Pomoc dla Ukrainy jest naszym cywilizacyjnym obowiązkiem
Wobec bezpodstawnej rosyjskiej agresji na Ukrainę naszym obowiązkiem jest sprzeciw i bezinteresowna solidarność, a szeroko zakrojona pomoc dla Ukraińców jest warunkiem sine qua non przywrócenia bezpieczeństwa i pokoju w naszej części świata – pisze prof. Piotr GLIŃSKI
.Od dziewięciu miesięcy w centrum Europy, tuż za wschodnią granicą Polski, Ukraina toczy walkę o wolność i suwerenność. Musimy mieć jednak świadomość, że Ukraina walczy nie tylko o swój byt, o swoją integralność czy wreszcie o prawo do godnego życia swoich obywateli. Ukraińcy, opierając się agresji rosyjskiej, stanęli w obronie cywilizacji i kultury europejskiej, w obronie wartości całego cywilizowanego świata. Rosja, atakując Ukrainę, złamała podstawy naszej cywilizacji, odrzuciła jej zdobycze – bo czymże innym jest zabijanie cywilów i dzieci, bombardowanie szpitali, szkół, konwojów humanitarnych, łamanie międzynarodowych konwencji.

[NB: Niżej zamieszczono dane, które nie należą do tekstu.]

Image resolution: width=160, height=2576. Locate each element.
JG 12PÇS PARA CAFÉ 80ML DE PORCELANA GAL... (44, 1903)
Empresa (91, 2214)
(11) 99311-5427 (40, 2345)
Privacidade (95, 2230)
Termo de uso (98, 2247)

Polacy, jak mało który naród, znają rosyjską cywilizację śmierci i zniszczenia i potrafią ocenić rozmiar rosyjskich zbrodni. Wiemy też, jak cenna jest wolność i niepodległość kraju. Dlatego od 24 lutego 2022 r. nieustająco staramy się wspierać tych, którzy w imię wolności i niepodległości ponoszą dziś ofiarę najwyższą. Szacuje się, że w różne formy pomocy dla Ukrainy zaangażowało się 70 proc. polskiego społeczeństwa. Polski naród w obliczu zagrożenia udowodnił, że potrafi się zjednoczyć, a praca wykonana przez wolontariuszy, służby, pracowników instytucji państwowych, samorządowych i kościelnych oraz obywateli, którzy włączyli się w ratowanie życia Ukraińców, zapisze się na trwałe na kartach historii.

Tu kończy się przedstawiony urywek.